In the letter, buried beneath the granite, Ambrose had said, “With a woman, these things go deeper.”
As I scratched upon the piece of paper I saw that I had written the words,
“It made no odds… it made no odds.” I tore up the piece of paper, and began afresh.
“And finally,” I said, “in the long run, the will was never signed.”
“No,” she said,
“Ambrose left it as you see it now.”
I had done with writing.
I folded the will and the copy I had made, and put both of them in my breast pocket, where earlier in the afternoon I had carried his letter.
Then I went and knelt beside her chair, and putting my arms about her held her fast; not as I would a woman, but as a child.
“Rachel,” I said, “why did not Ambrose sign the will?”
She lay quite still, and did not move away.
Only the hand that rested on my shoulder tightened suddenly.
“Tell me,” I said, “tell me, Rachel.”
The voice that answered me was faint and far away, not more than a whisper in my ear.
“I never knew,” she said; “we did not speak of it again.
But I think when he realized that I could not, after all, have children, he lost belief in me.
Some sort of faith went, though he never knew it.”
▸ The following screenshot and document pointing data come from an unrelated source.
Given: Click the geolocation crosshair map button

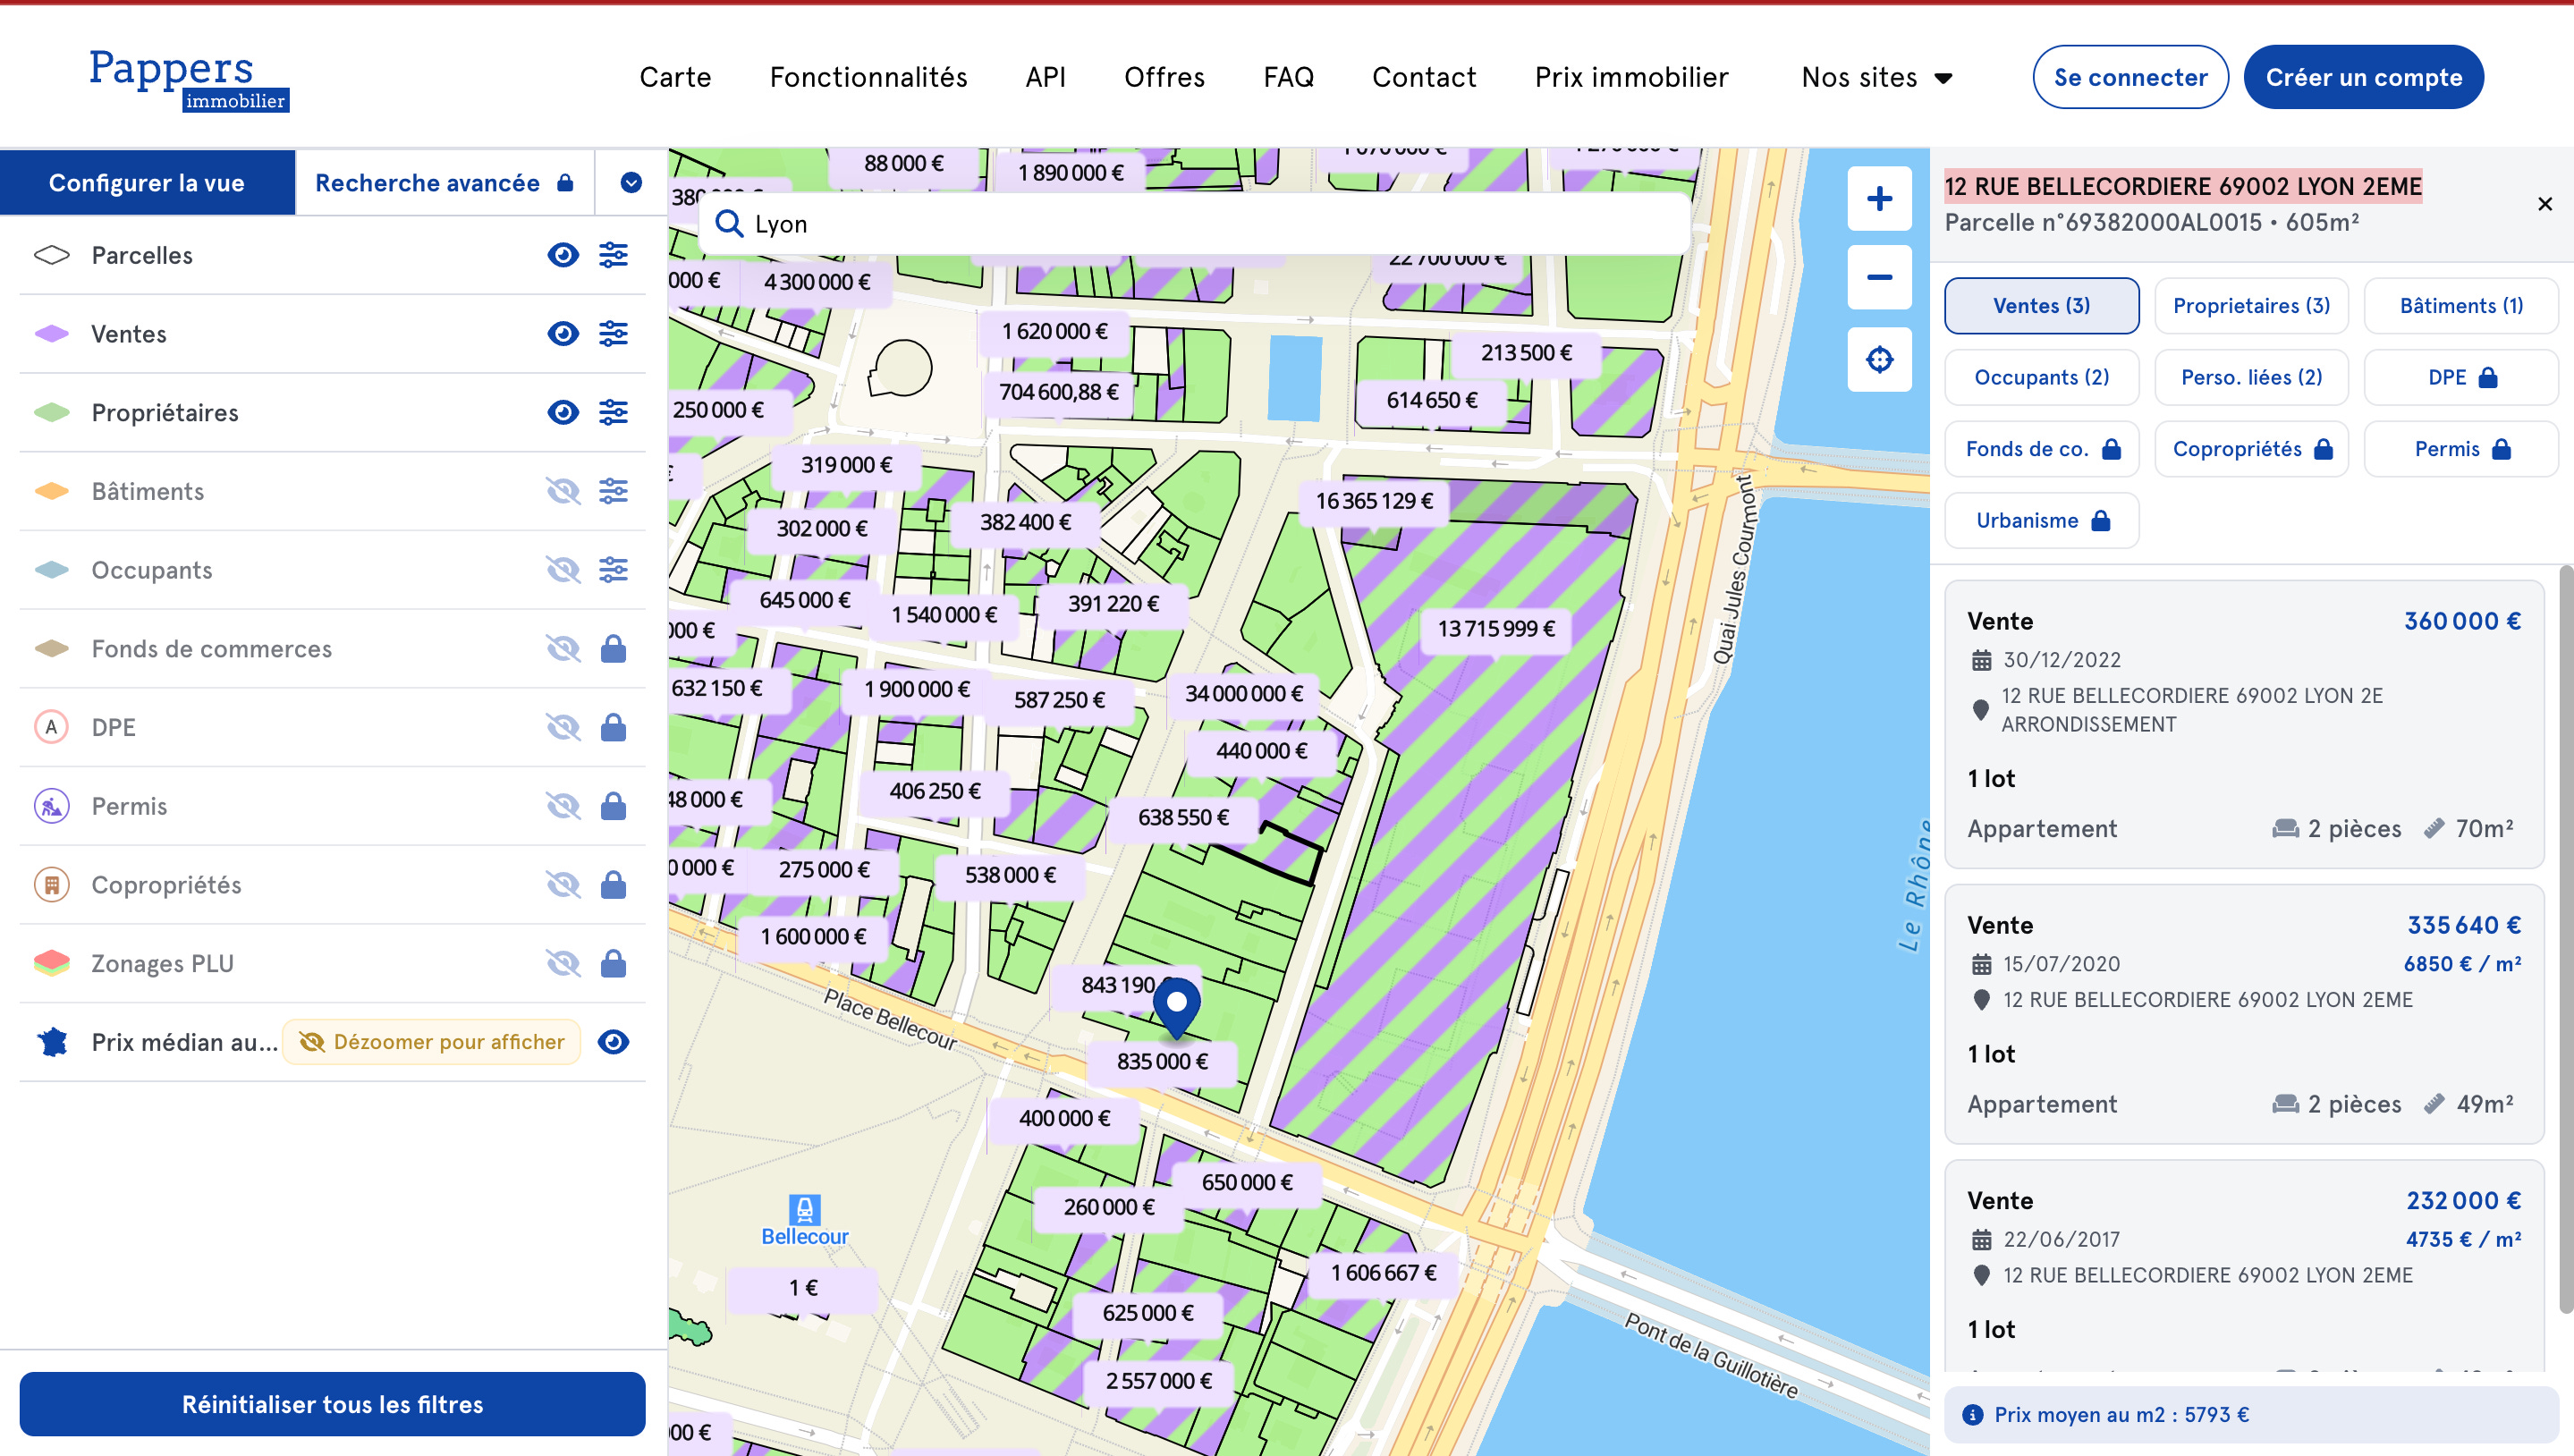Looking at the screenshot, I should click(1878, 359).
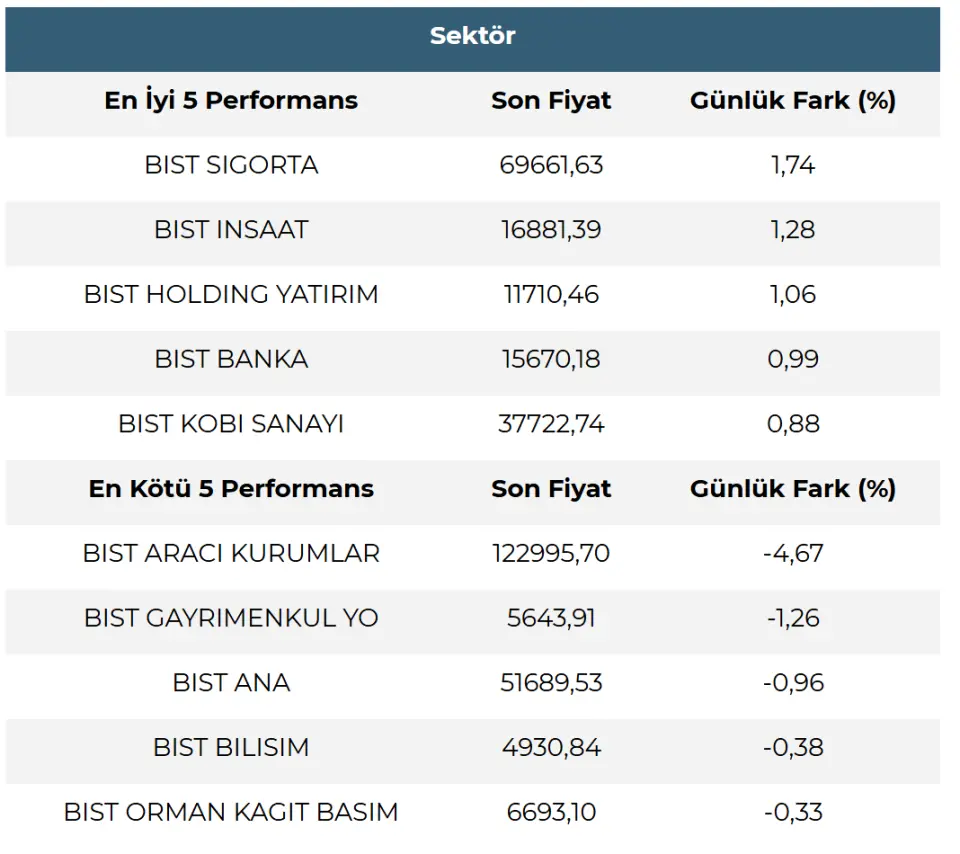This screenshot has height=854, width=960.
Task: Open BIST KOBI SANAYI index entry
Action: coord(231,424)
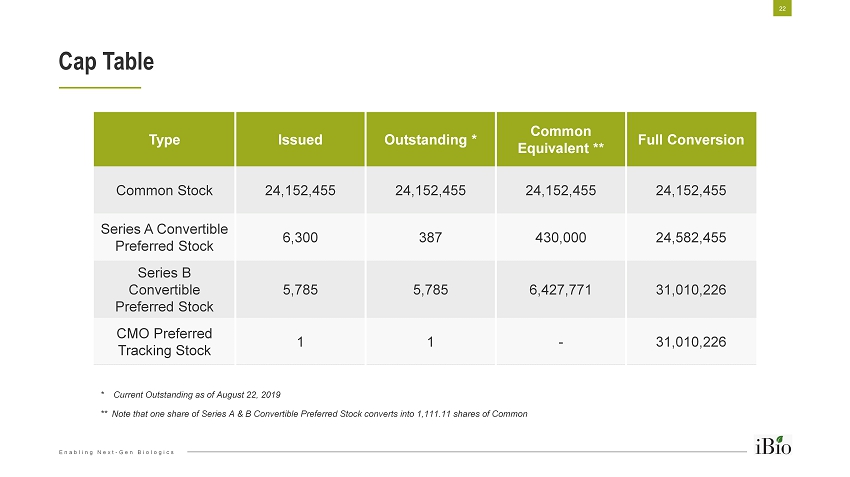Click the iBio logo in the corner
This screenshot has width=850, height=477.
coord(774,447)
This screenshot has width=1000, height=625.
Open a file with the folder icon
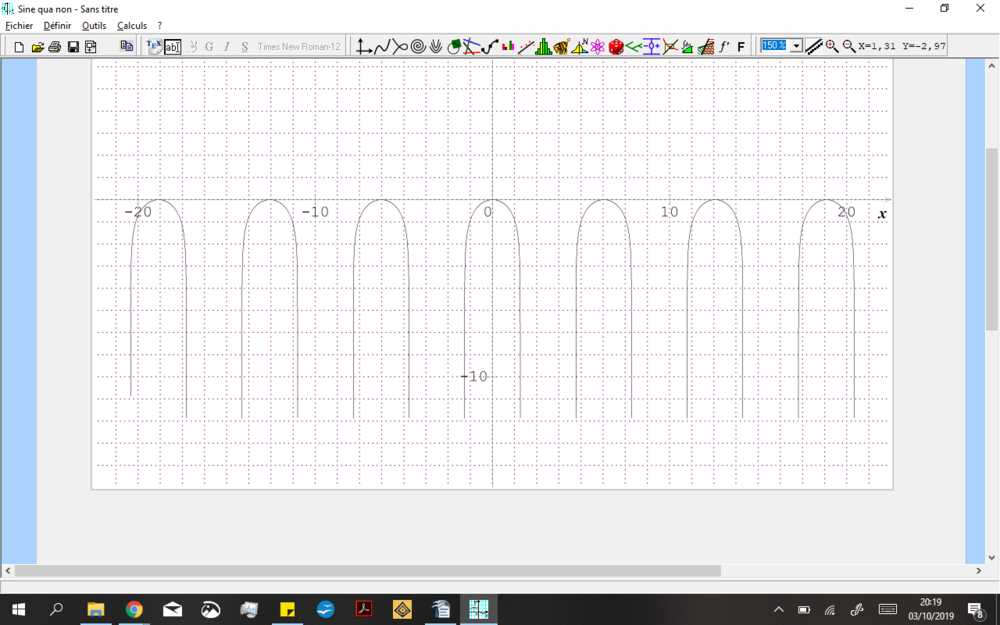[37, 47]
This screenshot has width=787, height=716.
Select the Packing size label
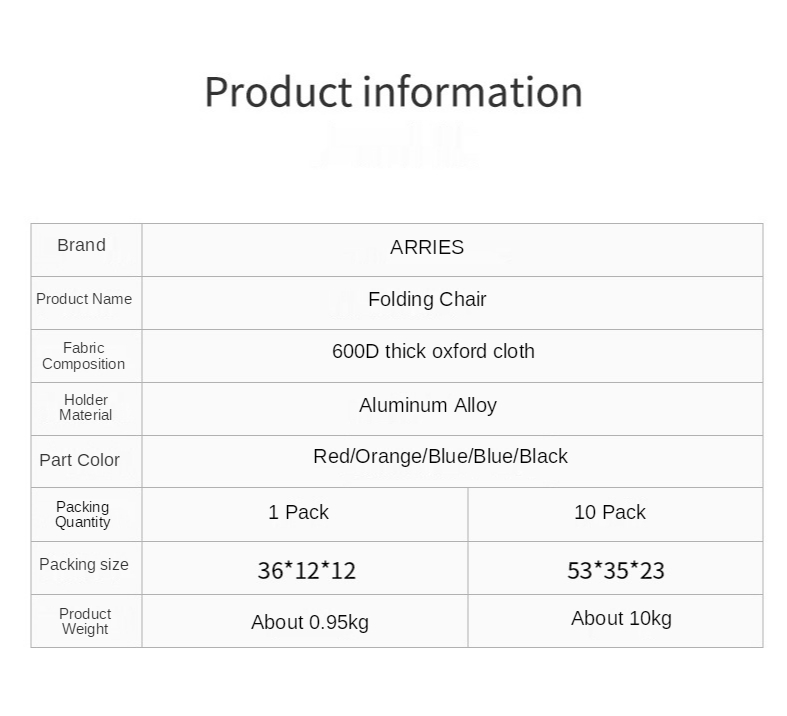pos(84,565)
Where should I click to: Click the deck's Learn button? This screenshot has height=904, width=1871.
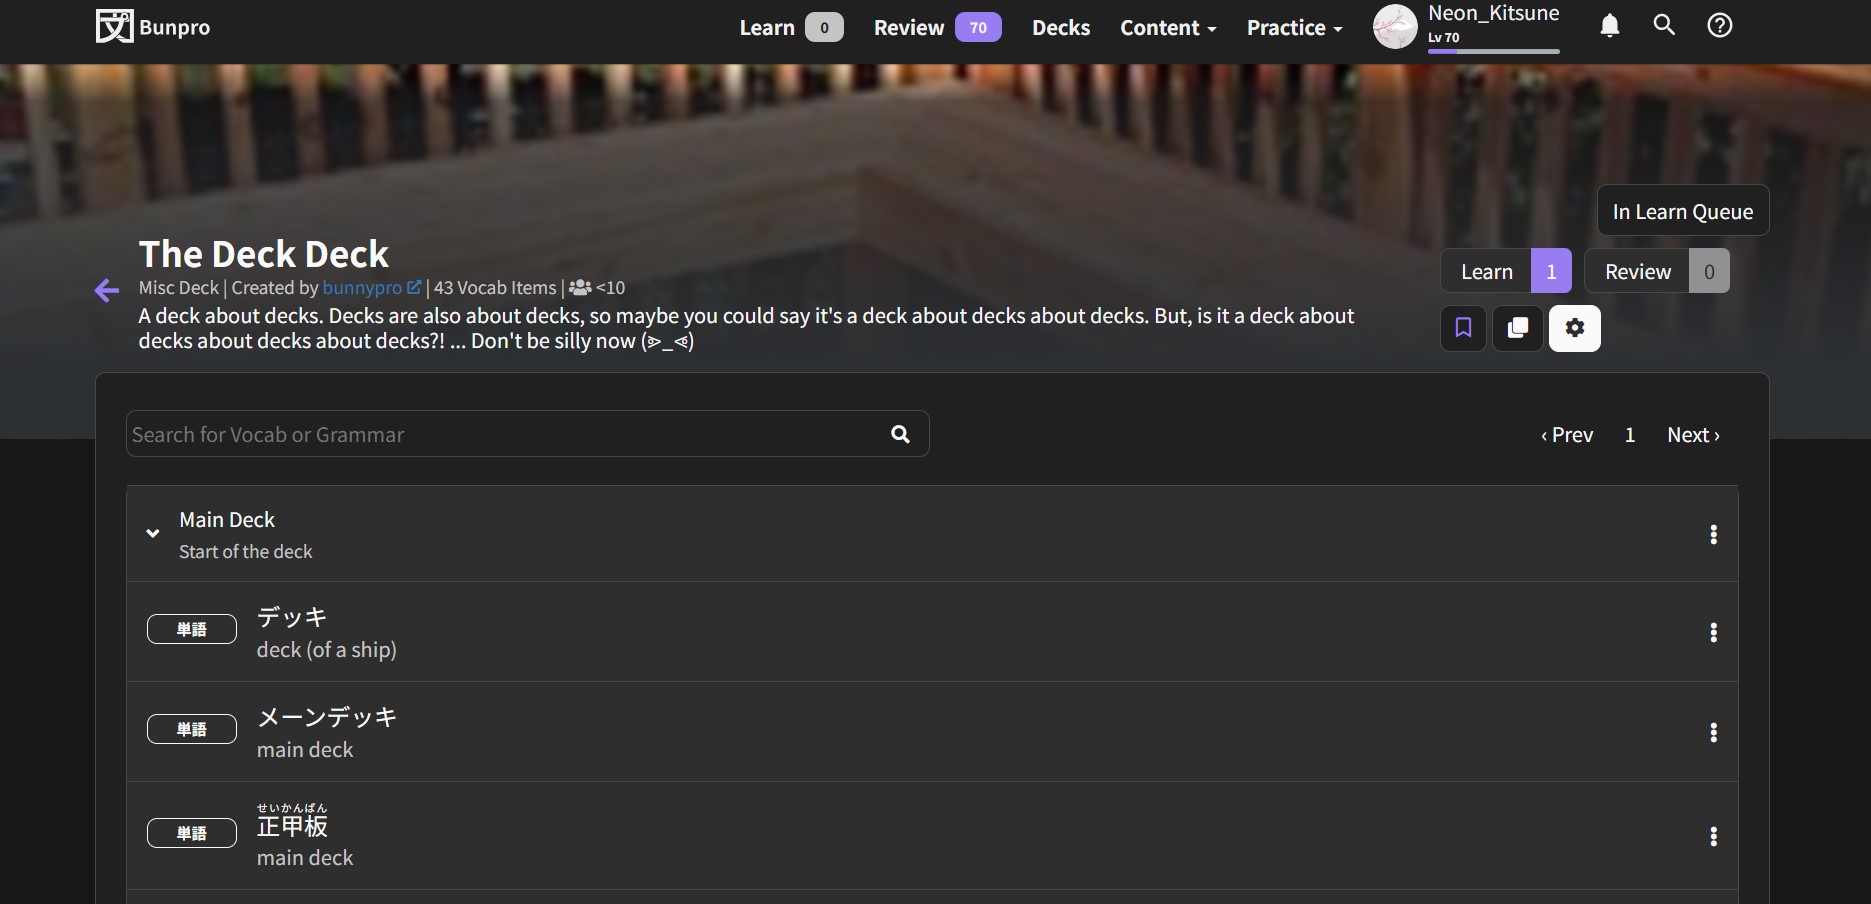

As I knelt there, with my arms about her, I thought of the letter in the pocketbook beneath the granite slab, with this same accusation said in other words, and I wondered how it could be that two people who had loved could yet have such a misconception of each other and, with a common grief, grow far apart.
There must be something in the nature of love between a man and a woman that drove them to torment and suspicion.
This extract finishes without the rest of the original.